=== Supplied material ===

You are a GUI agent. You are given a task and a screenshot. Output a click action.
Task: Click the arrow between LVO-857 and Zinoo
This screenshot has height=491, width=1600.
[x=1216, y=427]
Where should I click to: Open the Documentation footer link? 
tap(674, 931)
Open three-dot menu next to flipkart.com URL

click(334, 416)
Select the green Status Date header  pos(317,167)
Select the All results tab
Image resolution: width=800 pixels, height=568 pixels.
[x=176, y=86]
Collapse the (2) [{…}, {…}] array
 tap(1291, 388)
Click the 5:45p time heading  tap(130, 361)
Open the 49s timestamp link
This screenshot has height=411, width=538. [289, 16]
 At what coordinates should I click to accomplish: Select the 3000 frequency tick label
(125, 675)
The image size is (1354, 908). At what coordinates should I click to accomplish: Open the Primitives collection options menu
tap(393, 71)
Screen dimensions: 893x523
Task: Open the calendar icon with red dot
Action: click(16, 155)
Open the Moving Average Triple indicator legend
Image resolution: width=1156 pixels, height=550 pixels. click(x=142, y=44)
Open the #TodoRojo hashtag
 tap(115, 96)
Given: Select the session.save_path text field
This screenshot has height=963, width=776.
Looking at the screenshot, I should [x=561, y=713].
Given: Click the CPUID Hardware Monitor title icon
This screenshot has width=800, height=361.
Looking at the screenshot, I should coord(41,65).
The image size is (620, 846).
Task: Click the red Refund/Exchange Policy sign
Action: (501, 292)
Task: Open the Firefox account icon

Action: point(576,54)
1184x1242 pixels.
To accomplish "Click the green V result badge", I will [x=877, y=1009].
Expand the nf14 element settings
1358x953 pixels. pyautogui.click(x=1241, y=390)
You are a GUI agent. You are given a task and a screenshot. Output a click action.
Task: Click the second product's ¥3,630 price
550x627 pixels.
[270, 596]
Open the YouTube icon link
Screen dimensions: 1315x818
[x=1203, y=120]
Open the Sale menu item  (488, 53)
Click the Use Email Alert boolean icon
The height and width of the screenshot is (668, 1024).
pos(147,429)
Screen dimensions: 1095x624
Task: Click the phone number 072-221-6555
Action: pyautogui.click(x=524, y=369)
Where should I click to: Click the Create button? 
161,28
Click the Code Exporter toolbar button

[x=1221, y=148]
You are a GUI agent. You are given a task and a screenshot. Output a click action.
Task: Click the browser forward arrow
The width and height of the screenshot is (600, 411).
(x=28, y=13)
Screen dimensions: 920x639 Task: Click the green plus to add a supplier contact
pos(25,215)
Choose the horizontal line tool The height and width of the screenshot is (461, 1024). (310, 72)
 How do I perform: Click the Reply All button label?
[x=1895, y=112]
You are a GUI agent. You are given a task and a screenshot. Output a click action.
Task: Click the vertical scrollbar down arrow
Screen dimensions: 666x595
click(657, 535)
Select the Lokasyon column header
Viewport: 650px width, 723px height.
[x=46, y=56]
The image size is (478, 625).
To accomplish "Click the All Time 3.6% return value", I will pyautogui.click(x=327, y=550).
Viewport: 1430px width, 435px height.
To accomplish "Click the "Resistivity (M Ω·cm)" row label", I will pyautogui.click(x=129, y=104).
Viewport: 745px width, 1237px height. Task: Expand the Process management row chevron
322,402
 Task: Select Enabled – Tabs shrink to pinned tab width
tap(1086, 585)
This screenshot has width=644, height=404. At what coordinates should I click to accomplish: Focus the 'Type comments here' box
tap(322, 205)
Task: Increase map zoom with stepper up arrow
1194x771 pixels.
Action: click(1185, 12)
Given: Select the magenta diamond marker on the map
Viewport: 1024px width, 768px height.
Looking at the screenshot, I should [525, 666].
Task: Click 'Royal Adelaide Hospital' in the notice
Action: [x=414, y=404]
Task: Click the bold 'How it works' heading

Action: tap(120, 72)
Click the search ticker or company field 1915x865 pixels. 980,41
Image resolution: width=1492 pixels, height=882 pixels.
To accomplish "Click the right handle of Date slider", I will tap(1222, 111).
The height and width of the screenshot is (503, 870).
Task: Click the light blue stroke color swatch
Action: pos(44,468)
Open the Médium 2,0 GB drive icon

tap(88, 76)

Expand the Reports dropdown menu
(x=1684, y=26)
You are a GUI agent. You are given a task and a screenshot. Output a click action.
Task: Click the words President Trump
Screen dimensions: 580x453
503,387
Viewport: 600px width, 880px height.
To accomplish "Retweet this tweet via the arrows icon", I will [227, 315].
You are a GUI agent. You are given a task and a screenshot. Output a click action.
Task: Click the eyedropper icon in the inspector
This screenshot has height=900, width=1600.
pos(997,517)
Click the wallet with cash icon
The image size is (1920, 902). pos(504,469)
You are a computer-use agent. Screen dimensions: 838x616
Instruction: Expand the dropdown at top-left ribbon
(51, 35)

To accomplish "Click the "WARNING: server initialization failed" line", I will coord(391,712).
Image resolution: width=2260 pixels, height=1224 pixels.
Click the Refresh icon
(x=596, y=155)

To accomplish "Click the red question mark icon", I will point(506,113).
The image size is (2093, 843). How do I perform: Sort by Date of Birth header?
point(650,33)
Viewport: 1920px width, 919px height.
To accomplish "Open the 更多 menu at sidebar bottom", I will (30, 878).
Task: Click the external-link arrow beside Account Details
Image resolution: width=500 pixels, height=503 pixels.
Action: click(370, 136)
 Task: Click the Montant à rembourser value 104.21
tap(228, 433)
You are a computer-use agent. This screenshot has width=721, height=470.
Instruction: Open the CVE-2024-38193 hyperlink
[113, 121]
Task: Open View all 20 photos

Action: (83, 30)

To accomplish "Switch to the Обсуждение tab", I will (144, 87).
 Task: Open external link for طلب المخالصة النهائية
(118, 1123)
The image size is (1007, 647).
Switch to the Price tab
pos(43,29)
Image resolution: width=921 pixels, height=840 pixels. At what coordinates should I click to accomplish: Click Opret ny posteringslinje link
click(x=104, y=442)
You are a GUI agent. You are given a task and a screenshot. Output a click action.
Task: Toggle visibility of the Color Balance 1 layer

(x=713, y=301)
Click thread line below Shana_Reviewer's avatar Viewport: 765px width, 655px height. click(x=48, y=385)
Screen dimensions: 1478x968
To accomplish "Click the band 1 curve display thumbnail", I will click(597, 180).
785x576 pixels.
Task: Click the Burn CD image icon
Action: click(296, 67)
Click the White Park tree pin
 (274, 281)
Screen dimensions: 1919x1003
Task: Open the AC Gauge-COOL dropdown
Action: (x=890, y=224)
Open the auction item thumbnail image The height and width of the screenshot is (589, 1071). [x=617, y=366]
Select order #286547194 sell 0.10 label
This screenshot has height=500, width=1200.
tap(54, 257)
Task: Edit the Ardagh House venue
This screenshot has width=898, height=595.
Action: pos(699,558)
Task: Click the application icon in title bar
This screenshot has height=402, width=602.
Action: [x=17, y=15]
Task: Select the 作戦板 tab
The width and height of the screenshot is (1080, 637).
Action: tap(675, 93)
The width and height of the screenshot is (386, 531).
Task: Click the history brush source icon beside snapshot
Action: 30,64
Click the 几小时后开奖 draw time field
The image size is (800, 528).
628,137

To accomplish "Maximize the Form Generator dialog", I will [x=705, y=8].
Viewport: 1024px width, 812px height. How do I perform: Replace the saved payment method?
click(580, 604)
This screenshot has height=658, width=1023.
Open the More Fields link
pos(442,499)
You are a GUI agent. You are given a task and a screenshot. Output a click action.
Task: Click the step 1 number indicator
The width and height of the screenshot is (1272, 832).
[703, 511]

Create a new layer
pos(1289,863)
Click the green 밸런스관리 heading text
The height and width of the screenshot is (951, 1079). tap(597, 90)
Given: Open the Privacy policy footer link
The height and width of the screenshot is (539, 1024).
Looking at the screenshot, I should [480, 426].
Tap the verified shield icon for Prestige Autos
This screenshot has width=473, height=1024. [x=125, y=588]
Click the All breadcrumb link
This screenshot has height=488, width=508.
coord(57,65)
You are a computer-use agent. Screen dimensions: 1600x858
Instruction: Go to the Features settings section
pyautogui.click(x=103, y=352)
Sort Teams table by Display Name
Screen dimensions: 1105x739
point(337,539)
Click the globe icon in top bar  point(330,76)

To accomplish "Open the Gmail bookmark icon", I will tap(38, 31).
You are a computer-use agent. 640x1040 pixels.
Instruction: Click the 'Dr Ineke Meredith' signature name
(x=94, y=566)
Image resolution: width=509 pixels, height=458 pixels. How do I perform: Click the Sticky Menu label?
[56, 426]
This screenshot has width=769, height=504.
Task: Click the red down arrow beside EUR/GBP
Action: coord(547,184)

=== Description of the task ===
Report all lines in the records that include the string "computer".

=== Expected output ===
You are a computer-use agent. Screen dimensions: 838x616
You are a computer-use agent. This screenshot has width=721, height=470.
You are a computer-use agent. Screen dimensions: 1600x858
You are a computer-use agent. 640x1040 pixels.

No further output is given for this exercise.